Grant przyjechał tam pograć w golfa. Ale wieczorem, jak przystało na prawdziwego hulakę, udał się do knajpy. Dokuczała mu jednak samotność, więc zaczął podrywać siedzące obok studentki, w większości blondynki o kuszących kształtach - relacjonuje "Fakt".
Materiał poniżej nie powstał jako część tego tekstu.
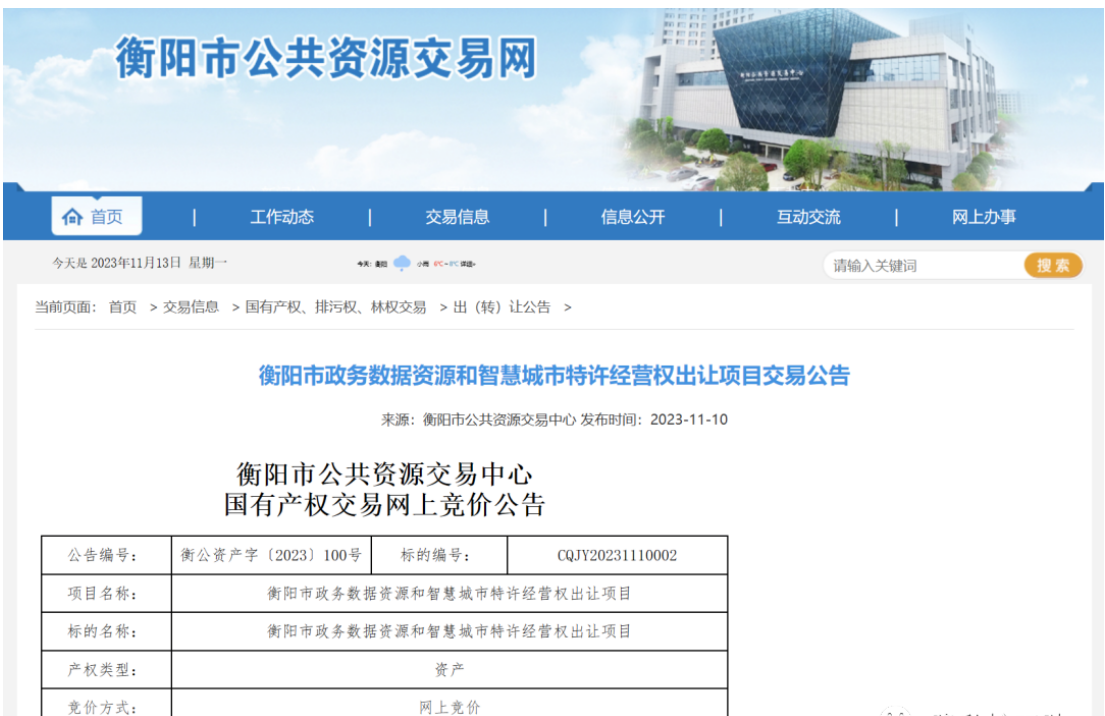This screenshot has height=716, width=1105.
Task: Click the 标的编号 value CQJY20231110002
Action: pos(617,555)
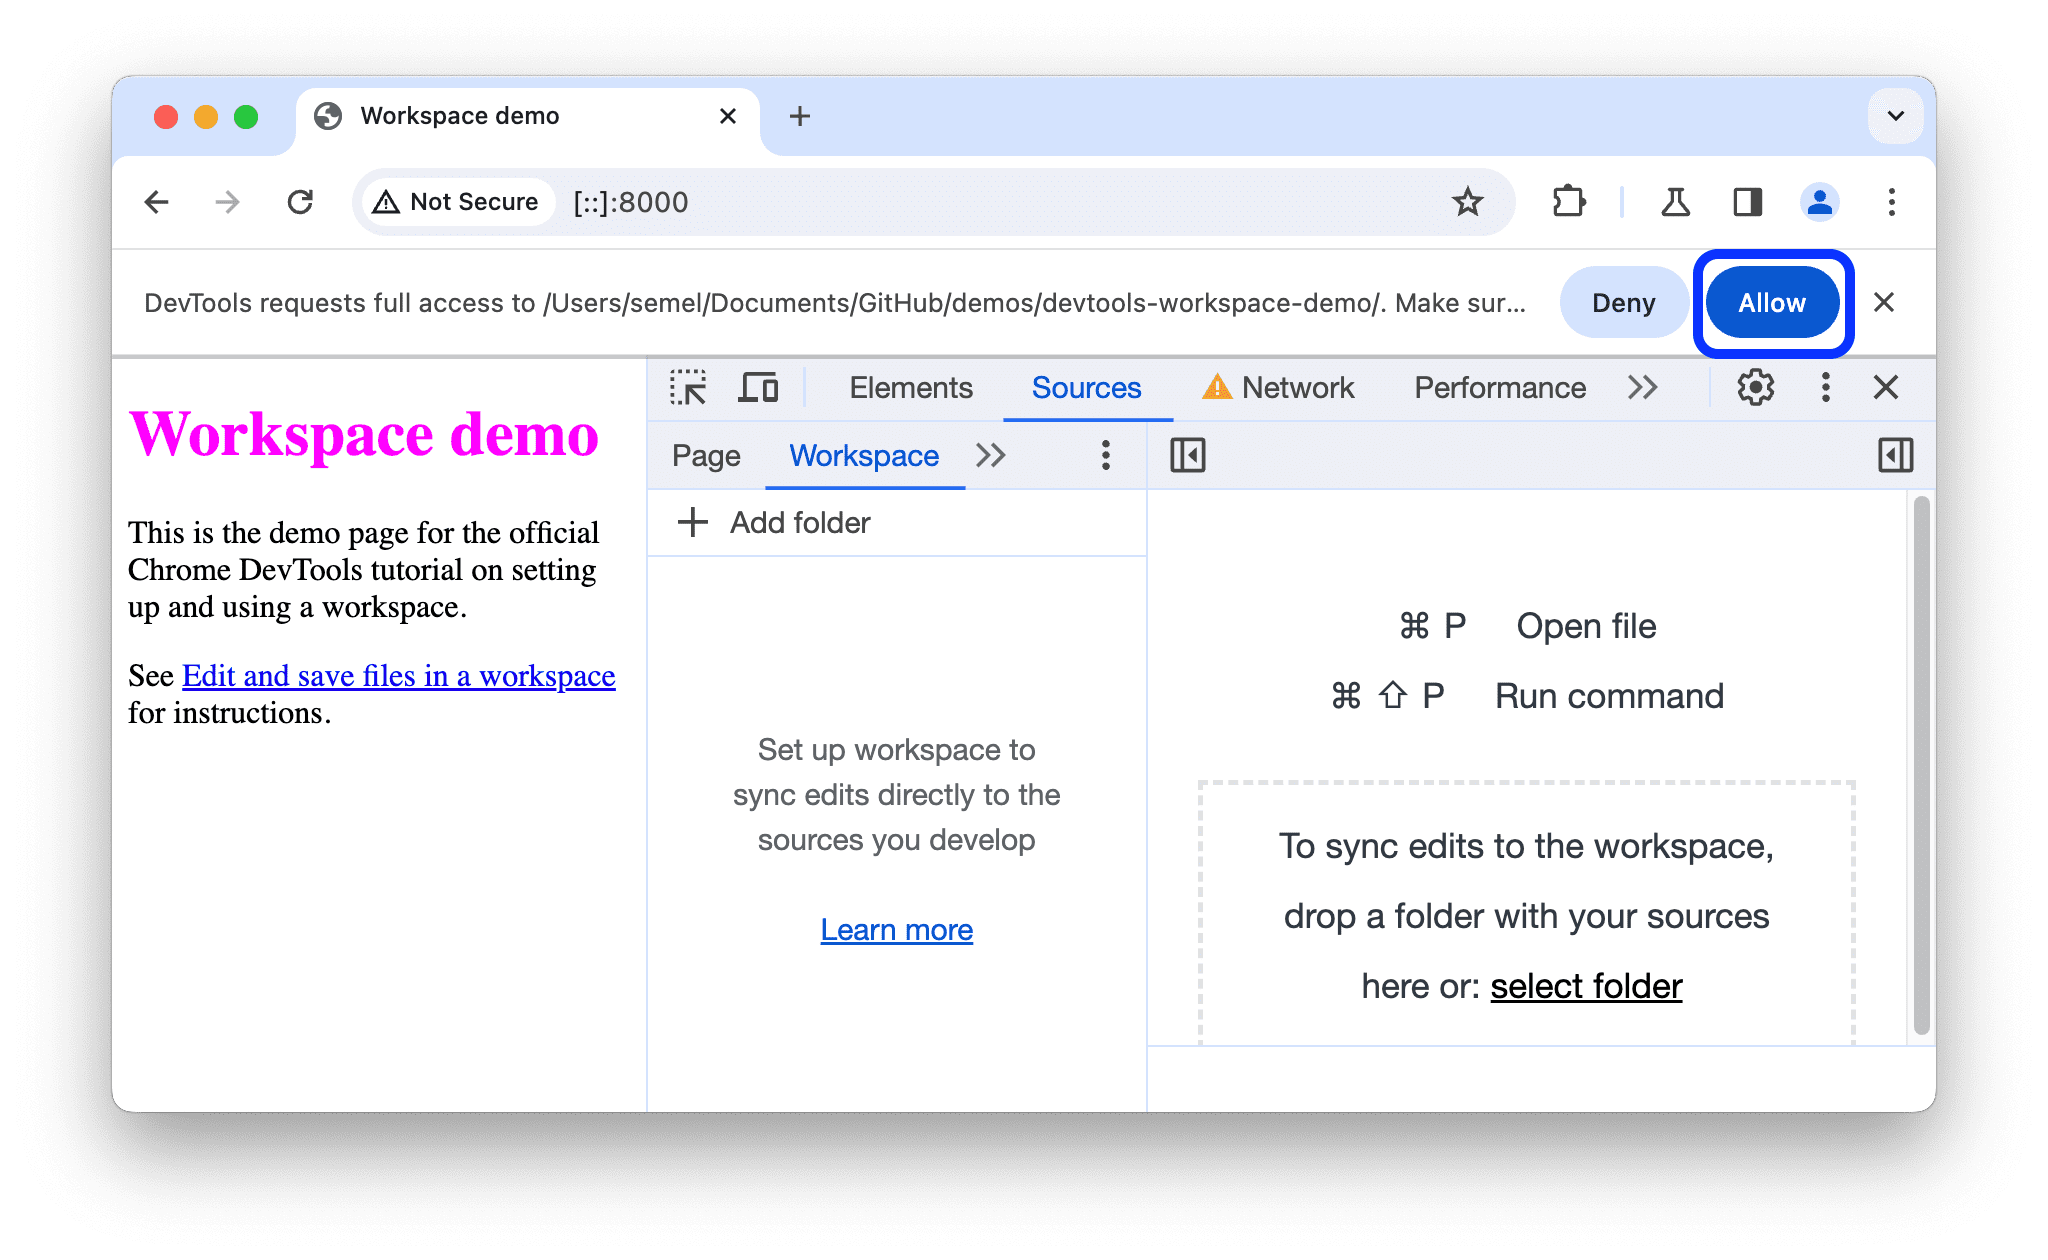Click the DevTools settings gear icon
The height and width of the screenshot is (1260, 2048).
(1753, 389)
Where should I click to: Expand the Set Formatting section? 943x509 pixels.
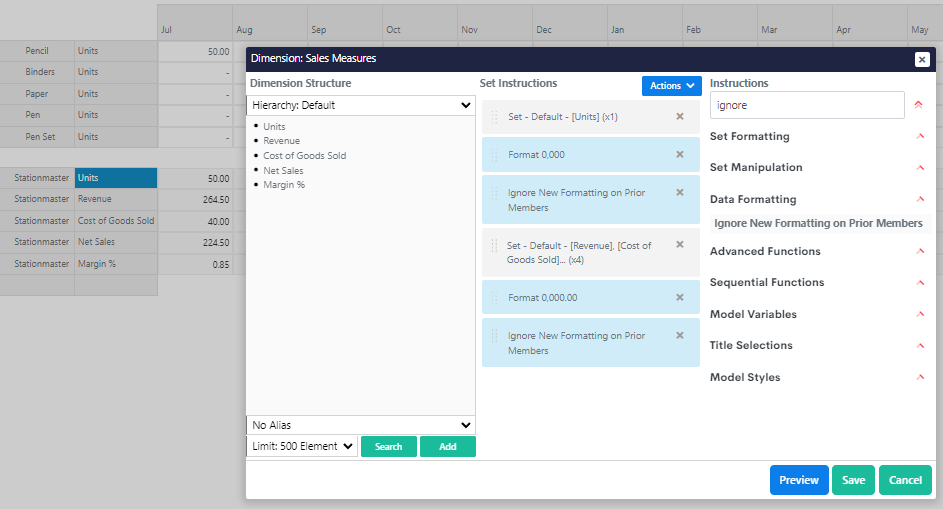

"Były żarciki i wspólne drinki. Potem zaprosiłyśmy go na naszą kwaterę" - chełpi się Hoffman. Grant bardzo się rozkręcił. Zrzucił krawat, a studentki łapał za piersi i pupę. "Piliśmy rum z colą. Robiliśmy fotki, a także inne głupie rzeczy... Hugh był bardzo chętny. To była najlepsza studencka balanga, na jakiej byłam" - wyznaje w internetowym pamiętniku Hoffman.

To, że impreza się udała, gołym okiem widać na fotografiach. Na jednej z nich Grant całuje się ze studiującą stosunki międzynarodowe Norweżką Caroliną Hargreaves, a inna młoda i urodziwa dziewczyna czule kładzie aktorowi głowę na kolanach.

Ciekawe, jaki stopień wystawił swoim studentkom profesor nocnych uciech Hugh Grant - zastanawia się "Fakt".